Camille is finally better, but during the time that she was sick I started giving her big people food, anything that she would eat, I would give her because she was refusing her bottle and baby food. Now that she is healthy, she has become the smallest bottomless pit known to man. This is a big change for her, since she has had a tiny appetite since birth.
Seriously, I think I could feed her every minute of her waking hours and she would gladly eat it up. The kid has some weird taste, which definitely comes from her daddy. So far she has eaten all sorts of raw veggies and fruit including green peppers, raw yellow squash (from our garden!) and cucumbers (also from our garden!), but tomatoes are her favorite. She also loves kiefer and sour crout. The only thing she will not eat is apples, give that baby fermented cabbage any day, but NOT apples. Today I weighed her and she has put on three pounds in the last two weeks.
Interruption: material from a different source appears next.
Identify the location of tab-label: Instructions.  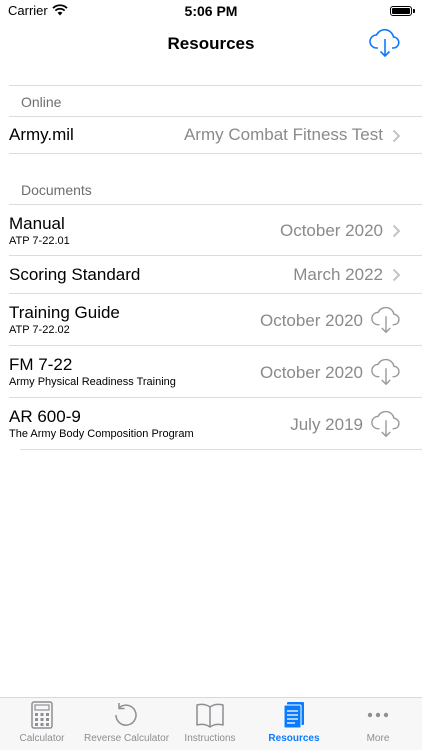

Yesterday I realized that my baby is only a few weeks from her 1st birthday. That thought took me by total surprise, it is a huge milestone and it seems to have swept up on us in a blink of an eye. Life seems so normal with her as a part of it, but this time last year I could not even imagine what one does day in and day out with a real live baby. Matt always tried to assure me that we would just take her home and keep her alive one day at a time. For some reason those weird words were comforting at the time. Parenting turned out to be much harder, more enjoyable, and dare I say natural than I ever thought possible. Okay, enough of that until a later date, I still have six weeks to reflect on this before the big day.
Camille is not the only thing growing in our life....at last...pictures of the garden!!!
I never knew how enjoyable it could be to grow your own food. It has also made me so much more aware of how what is put in the soil is what you put in your body. Especially things like potatoes, carrots, and onions. After this garden experience I do not think I will ever buy another non-organic root vegetable. We have been picking about thirty pounds (no seriously, we planted way too much) of squash out of the garden every other day. Yesterday we sampled our first cucumber, and the vine is bursting with the little guys just waiting to be transformed into pickles. I also jumped the gun and picked one of the acorn squash, just because it was so beautiful, and I could not wait another minute to have it in my hands. Both the Caffeys and the Erdmans are going to be out of town at the same time, so I am trying to find people to pick the garden and enjoy its wealth while we are gone. I almost feel like it is a beloved pet we are leaving behind.
6 comments:
I so wish you would have gotten a close up picture of those beautiful peppers. They started out so puny that I thought they would wither and die,instead they have turned into beautiful pepper producing plants. I also love this gardening. Abundance is not bad, instead it is a blessing to others also.
look at you and your two posts in two weeks! :)
PLEASE don't be sick! We are supposed to do fun things far away from toilets...
The garden looks beautiful...I have sooo much garden envy. (sigh)
I'm with you on the garden envy and I wish so bad I could get out to Tahoe this weekend. I miss you guys.
The garden looks incredible.
I love this line of yours: It has also made me so much more aware of how what is put in the soil is what you put in your body.
Tamie and I can't wait to see you guys; it's only about a month away!
I remember a few years back starting to kind of wake up from the typical American Consumeristic way of life by asking the simple question: where does all this trash go that we set outside on the curb?
Since we are so disconnected from the land and the earth, the disposable society is all we know. So, we wind up using and trashing so much more stuff than we need to. But, so much of it goes back to what you are talking about, about appreciating the food-growing process. When we can mentally (and physically!) connect the land to our food, then we are less cavalier about producing so much trash and pollutants.
beautiful!!
I have two tiny (but promising tomoato plants :) that I'm proud of. Where do you guys live??